If they want to retain any relevance or credibility at all, the mainstream media should be profusely apologizing for misleading their audiences about collusion for so long.
President Trump has been calling out the biased media for pushing the Russia collusion hoax from the very beginning. Now that Special Counsel Robert Mueller has vindicated the president, some liberal journalists are pretending they did nothing wrong, while others are actually trying to blame Trump for their own deceptive coverage.
Keep in mind that the New York Times and the Washington Post shared a Pulitzer Prize “for deeply sourced, relentlessly reported coverage in the public interest that dramatically furthered the nation’s understanding of Russian interference in the 2016 presidential election and its connections to the Trump campaign, the president-elect’s transition team and his eventual administration.”
The Pulitzer is the most prestigious award in journalism, so the executives in charge of those outlets are understandably defensive about the fact that their prize-winning reporting turned out to be pure fiction.
“We wrote a lot about Russia, and I have no regrets,” said Dean Baquet, the executive editor of the New York Times. “It’s not our job to determine whether or not there was illegality.”
CNN President Jeff Zucker responded to criticism of his network’s collusion coverage by saying he’s “entirely comfortable” with the way CNN handled the topic because “We are not investigators. We are journalists.” Meanwhile, the “CNN Investigates” webpage is still active and current online — no small irony that.
The reaction from other corners of the liberal media, meanwhile, was much more combative.
MSNBC host Joe Scarborough, for instance, said that those who question the liberal media’s motives are just wrapped up in collusion with the White House.
“Just because you will justify everything that man does and just because you are corrupt, just because you’re not a journalist, just because you have sold your soul to a personality cult, don’t knock reporters at the New York Times or the Washington Post or the Wall Street Journal or the broadcast networks for doing their job right,” he said.

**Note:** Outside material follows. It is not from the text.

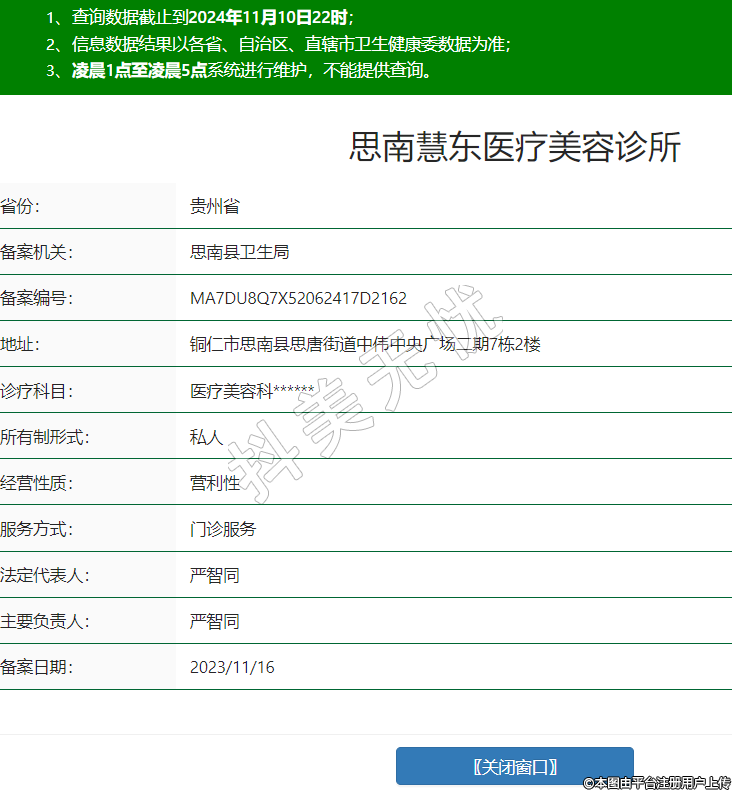This screenshot has width=732, height=790.
Task: Click the 诊疗科目 row label
Action: [x=37, y=391]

Like Zucker, Scarborough argued that journalists don’t have a responsibility to investigate stories, declaring, “Damn the torpedoes, full steam ahead, follow the story where it leads us.”
“Late Show” host Stephen Colbert went a step further and blamed President Trump for the fake collusion narrative, saying he “only has himself to blame” for being subjected to a two-year harassment campaign based on a false premise.
“Even if Trump was falsely accused, he only has himself to blame because he lies so much, you just don’t know what to believe,” Colbert insisted during the opening monologue of his show one day after Mueller’s initial findings were made public.
While the liberal media play the victim card, some within their ranks aren’t following orders.
Liberal journalist Glenn Greenwald, co-founder of “The Intercept,” claimed he was banned from appearing on MSNBC for questioning the Russia collusion narrative, and ripped the network for championing “the whole scam” throughout its coverage of the Mueller investigation.
“Let me just say, [MSNBC] should have their top host on primetime go before the cameras and hang their heads in shame and apologize for lying to people for three straight years, exploiting their fears to great profit,” Greenwald told Fox News.
Following Greenwald’s advice would certainly be the right thing for MSNBC to do, but it might also be the smartest approach from a business perspective.
MSNBC’s Rachel Maddow, whose show has been near the top of the cable news ratings throughout the collusion saga, came in sixth on Monday night, down by nearly half a million viewers from the previous Monday. MSNBC’s second highest-rated program, The Last Word With Lawrence O’Donnell, shed a similar number of viewers.
The Russia-collusion hoax was a ratings bonanza for MSNBC and other liberal media outlets, but it’s over now. Instead of trying to save face by attacking President Trump or denying that they’ve been pushing a discredited narrative for the past three years, the media should own up to what they did and commit to get out of the liberal advocacy and faux outrage business and start to actually report the news.
Dr. Gina Loudon, Ph.D. is a bestselling author, columnist, and frequent news commentator. She was a Trump delegate to the Republican National Convention and currently serves on the Donald J. Trump for President Media Advisory Board.